Transcribe all data verbatim. Skip the pictures.

Extracted data entries:
────

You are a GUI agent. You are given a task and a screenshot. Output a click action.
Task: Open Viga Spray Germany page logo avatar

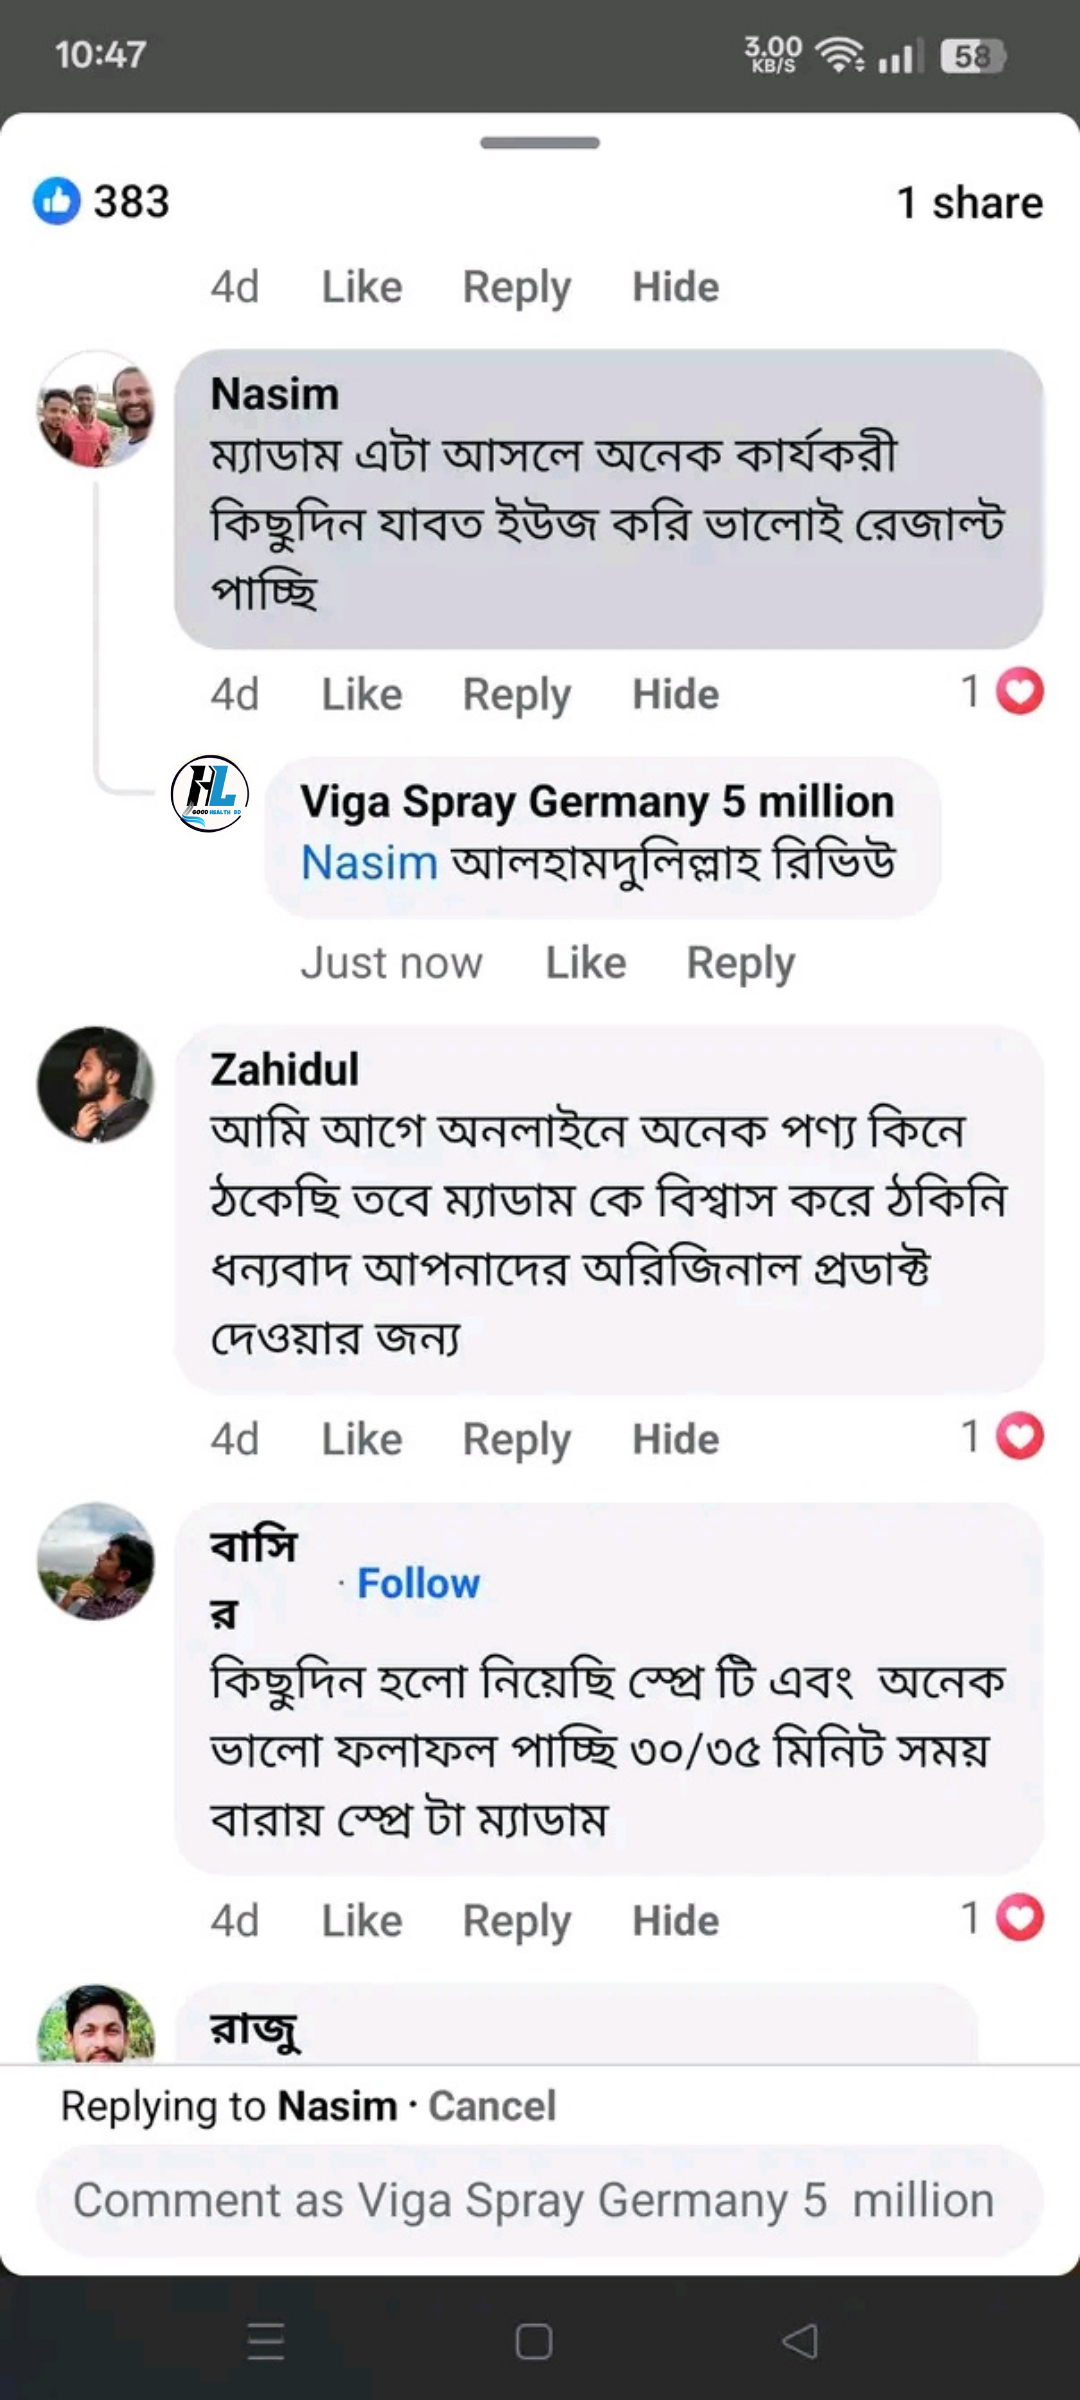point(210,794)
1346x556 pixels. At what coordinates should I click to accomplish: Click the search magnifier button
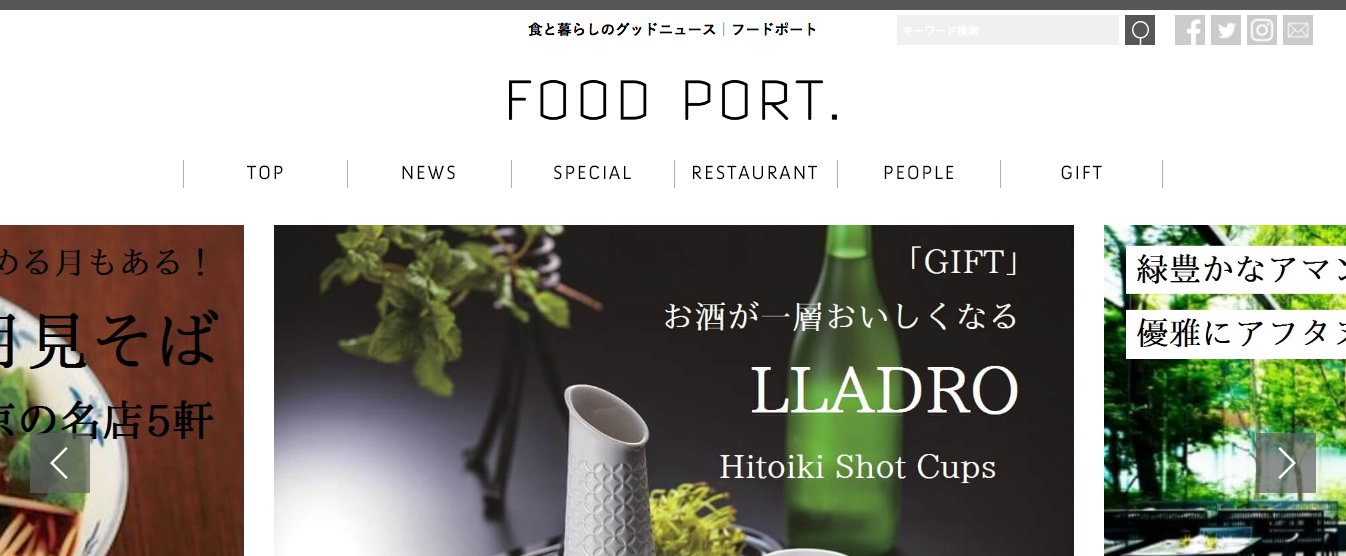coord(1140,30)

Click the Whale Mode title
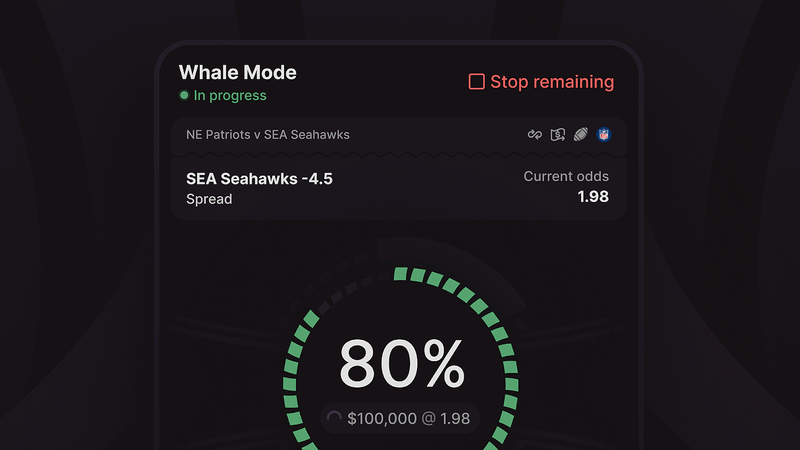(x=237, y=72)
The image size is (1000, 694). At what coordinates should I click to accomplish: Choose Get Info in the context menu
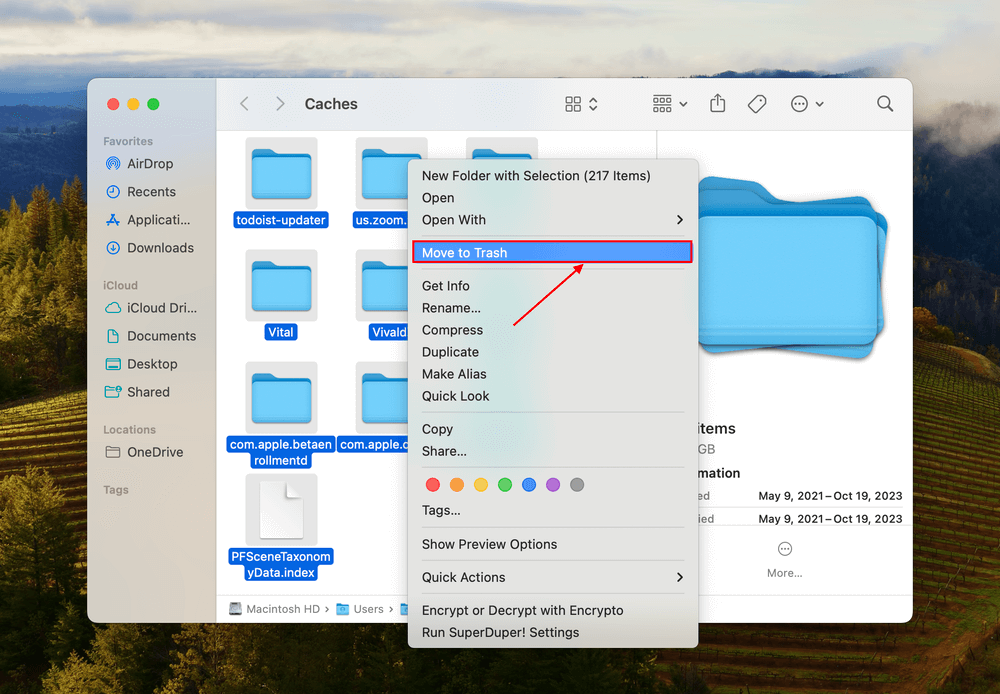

────

■ Solution to this exercise ■
You are a GUI agent. You are given a task and a screenshot. Output a click action.
Task: Open Viga Spray Germany page logo avatar

point(210,794)
1346x556 pixels. At what coordinates should I click to accomplish: Click the search magnifier button
coord(1140,30)

Click the Whale Mode title
(x=237, y=72)
The image size is (1000, 694). At what coordinates should I click to accomplish: Choose Get Info in the context menu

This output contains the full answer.